November 17, 2022
In the War Against Voting, Poll Workers Are on the Front Lines
By Lisa Herforth-Hebbert
During the 2022 midterms, election officials faced an unprecedented level of harassment. After the Republicans’ poor performance, antidemocratic conspiracies will only become more prominent.
By Zurie Pope
During the midterm elections, millions of polling stations operated across the United States, helping citizens register to vote and submit their ballots. The state of Ohio alone held hundreds of stations, with dozens often located in a single county. For the average person, a polling station is the most accessible representation of democracy, and these locations couldn’t function without the teams of overworked and underappreciated poll workers staffing them.
Linda Williams has been a poll worker in Ohio for 42 years, usually working out of a senior center in the suburban neighborhood of Forest Park. She thinks her profession’s role is to transcend politics. “When you’re in the polling location,” said Williams, “kind of make it a neutral zone.” Even so, Williams enjoys being part of the process. “When issues come about, I’m able to help solve the issue.” One hour away, Pat Brown, a first-time poll worker, tabulated votes inside Langsam Library, which serves as the polling station for the University of Cincinnati and its surrounding neighborhood, Clifton. Brown sees poll workers as a reassuring presence for prospective voters.
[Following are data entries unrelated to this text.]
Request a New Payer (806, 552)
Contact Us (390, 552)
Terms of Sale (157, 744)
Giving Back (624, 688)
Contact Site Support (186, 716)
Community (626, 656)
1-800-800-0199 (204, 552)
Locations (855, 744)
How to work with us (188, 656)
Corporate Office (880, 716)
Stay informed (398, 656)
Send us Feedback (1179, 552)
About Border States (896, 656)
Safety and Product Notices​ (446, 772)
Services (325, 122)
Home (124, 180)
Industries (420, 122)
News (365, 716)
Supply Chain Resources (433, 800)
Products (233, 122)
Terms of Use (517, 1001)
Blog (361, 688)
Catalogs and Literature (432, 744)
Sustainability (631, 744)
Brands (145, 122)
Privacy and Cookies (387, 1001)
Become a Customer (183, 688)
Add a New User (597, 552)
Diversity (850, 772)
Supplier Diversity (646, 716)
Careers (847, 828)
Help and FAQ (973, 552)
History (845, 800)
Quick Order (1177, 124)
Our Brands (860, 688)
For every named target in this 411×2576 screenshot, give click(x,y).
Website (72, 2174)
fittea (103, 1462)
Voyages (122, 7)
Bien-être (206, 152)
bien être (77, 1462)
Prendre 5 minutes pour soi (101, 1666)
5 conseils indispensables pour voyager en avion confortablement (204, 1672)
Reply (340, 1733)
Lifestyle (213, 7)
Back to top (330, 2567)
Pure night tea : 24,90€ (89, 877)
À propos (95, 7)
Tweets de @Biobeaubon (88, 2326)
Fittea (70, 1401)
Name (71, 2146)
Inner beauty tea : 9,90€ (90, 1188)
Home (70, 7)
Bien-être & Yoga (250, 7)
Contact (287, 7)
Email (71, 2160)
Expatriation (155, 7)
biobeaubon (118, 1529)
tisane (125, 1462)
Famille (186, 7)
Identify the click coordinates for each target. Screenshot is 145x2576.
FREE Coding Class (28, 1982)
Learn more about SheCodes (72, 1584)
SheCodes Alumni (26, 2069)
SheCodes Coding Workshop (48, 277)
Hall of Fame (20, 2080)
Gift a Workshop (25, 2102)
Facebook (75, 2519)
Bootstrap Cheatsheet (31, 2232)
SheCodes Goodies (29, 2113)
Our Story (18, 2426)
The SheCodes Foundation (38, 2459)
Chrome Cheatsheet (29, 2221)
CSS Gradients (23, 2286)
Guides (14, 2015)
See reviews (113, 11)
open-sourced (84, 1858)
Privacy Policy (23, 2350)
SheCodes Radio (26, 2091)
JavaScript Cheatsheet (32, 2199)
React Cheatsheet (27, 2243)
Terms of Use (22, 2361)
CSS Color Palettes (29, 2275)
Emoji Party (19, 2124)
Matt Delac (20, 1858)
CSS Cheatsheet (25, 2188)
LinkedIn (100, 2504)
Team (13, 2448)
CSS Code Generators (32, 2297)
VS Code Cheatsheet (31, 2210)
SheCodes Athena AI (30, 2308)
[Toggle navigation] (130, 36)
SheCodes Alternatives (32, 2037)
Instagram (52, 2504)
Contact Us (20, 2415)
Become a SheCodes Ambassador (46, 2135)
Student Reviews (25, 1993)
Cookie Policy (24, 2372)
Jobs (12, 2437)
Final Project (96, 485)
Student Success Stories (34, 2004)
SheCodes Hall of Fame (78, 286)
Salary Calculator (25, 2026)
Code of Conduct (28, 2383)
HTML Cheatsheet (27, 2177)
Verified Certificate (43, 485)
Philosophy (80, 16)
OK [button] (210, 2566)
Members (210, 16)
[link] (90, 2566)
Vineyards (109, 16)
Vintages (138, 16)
Far from being unknown government officials, polling station staff are often ordinary people—neighbors, friends, and colleagues. “It’s beautiful,” said one poll worker exiting the polling station in St. Mark AME Zion Church. “These people have known each other for years.”
But since 2016, Donald Trump and his allies have spawned a culture of paranoia, fear, and resentment against the electoral process, resulting in threats toward poll workers like Williams and Brown. Election officials now face unprecedented levels of harassment, hate mail, and death threats. Allegations of fraud have created a cottage industry of far-right influencers spreading election denialism, centering their platform on Trump’s being the legitimate president. J.D Vance, the Trump-endorsed Republican who will become Ohio’s new senator in January, claimed that there was insurmountable fraud leading to Joe Biden’s presidential victory, accusing Mark Zuckerberg of “buying up local boards of elections in battleground states of mostly Democratic areas.”